John Levi Sheppard (born April 13, 1852 in Bluffton , Chambers County , Alabama , †  October 11, 1902 in Texarkana , Texas ) was an American politician . Between 1899 and 1902 he represented the state of Texas in the US House of Representatives .

Career

In his youth, John Sheppard moved with his mother to Morris County , Texas, where he attended public schools.
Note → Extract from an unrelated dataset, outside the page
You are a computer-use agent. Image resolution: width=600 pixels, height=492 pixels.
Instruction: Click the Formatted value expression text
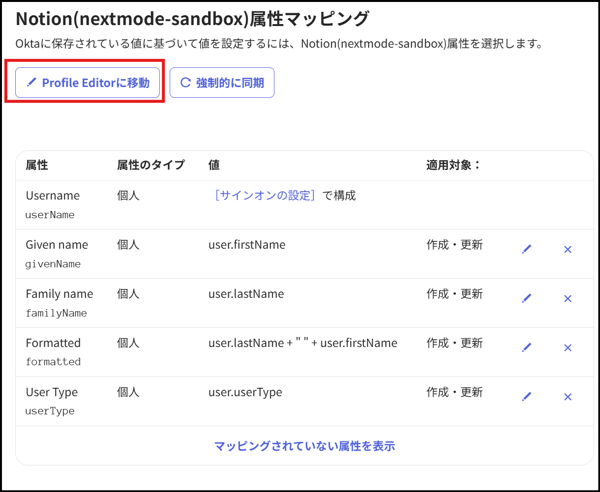302,343
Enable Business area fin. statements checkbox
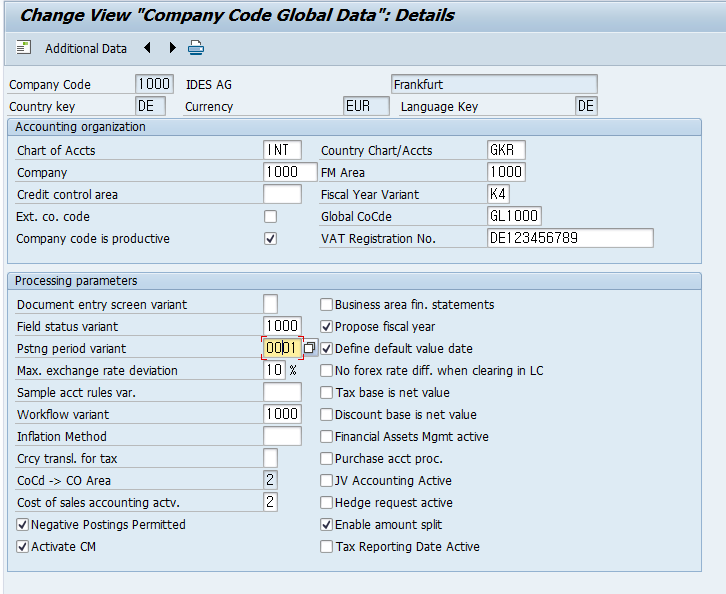This screenshot has width=726, height=594. tap(326, 305)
After studying law and being admitted to the bar, he began to work in this profession in Daingerfield in 1879 . Between 1882 and 1888 he was a prosecutor in the Fifth Judicial District of Texas. He then served as a judge in the same district from 1888 to 1896. Politically, Sheppard was a member of the Democratic Party . In July 1896 he took part as a delegate to the Democratic National Convention in Chicago , where William Jennings Bryan was first nominated as a presidential candidate. In 1892 he was temporarily president of the regional Democratic Party Congress in Texas; the following year he was a delegate to the Bimetallic Convention in Chicago.
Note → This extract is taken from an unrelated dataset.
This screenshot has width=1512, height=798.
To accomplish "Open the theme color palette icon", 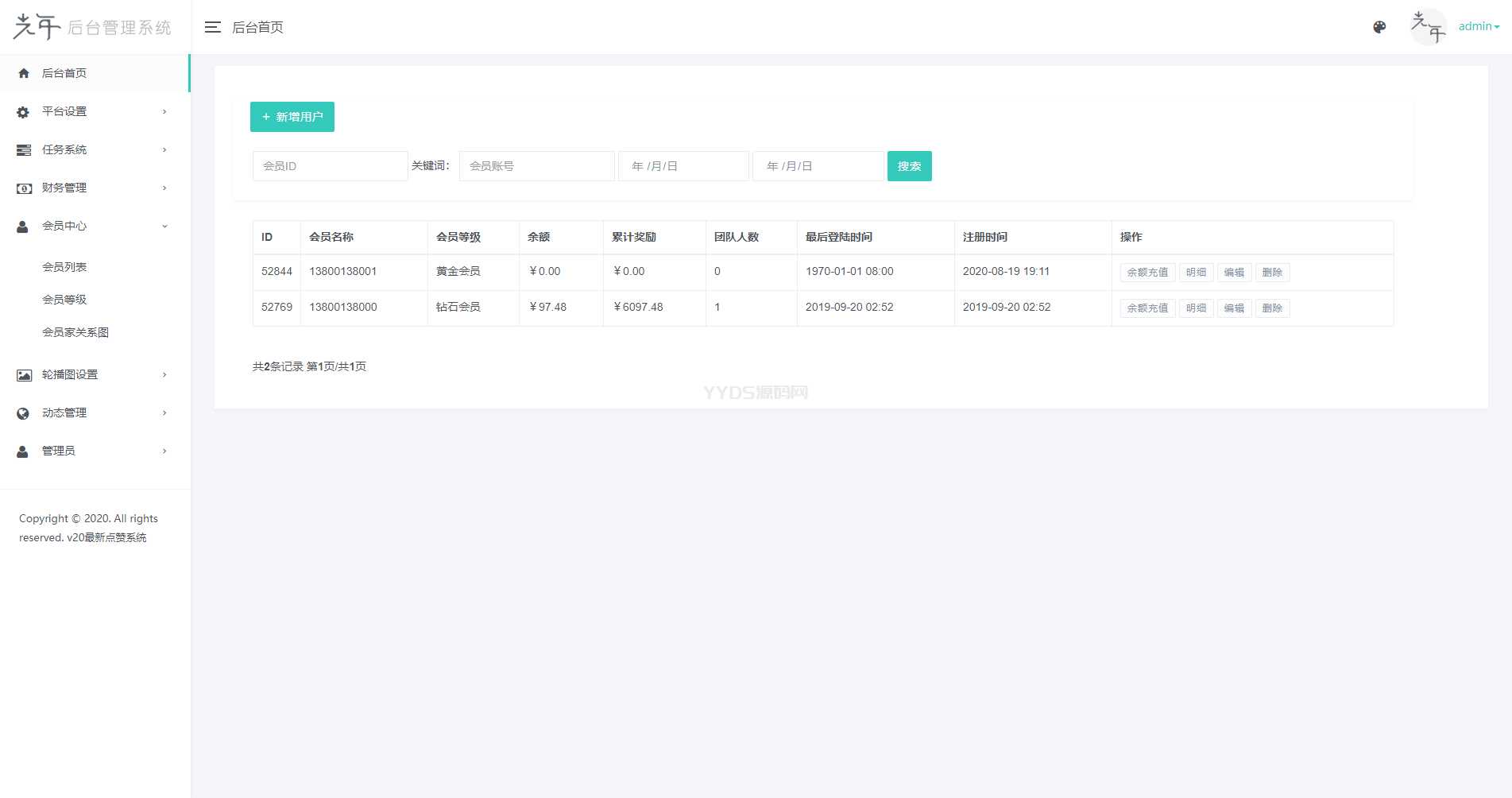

In the congressional election of 1898 Sheppard was elected to the US House of Representatives in Washington, DC , in the fourth constituency of Texas , where he succeeded John W. Cranford, who died the previous day, on March 4, 1899 . After being re-elected, he could remain in Congress until his death on October 11, 1902 . His son Morris (1875-1941) succeeded him and later became a US Senator . His great-grandson is born in 1940, Congressman and US Senator Connie Mack of Florida .

Web links

  • John Levi Sheppard in the Biographical Directory of the United States Congress (English)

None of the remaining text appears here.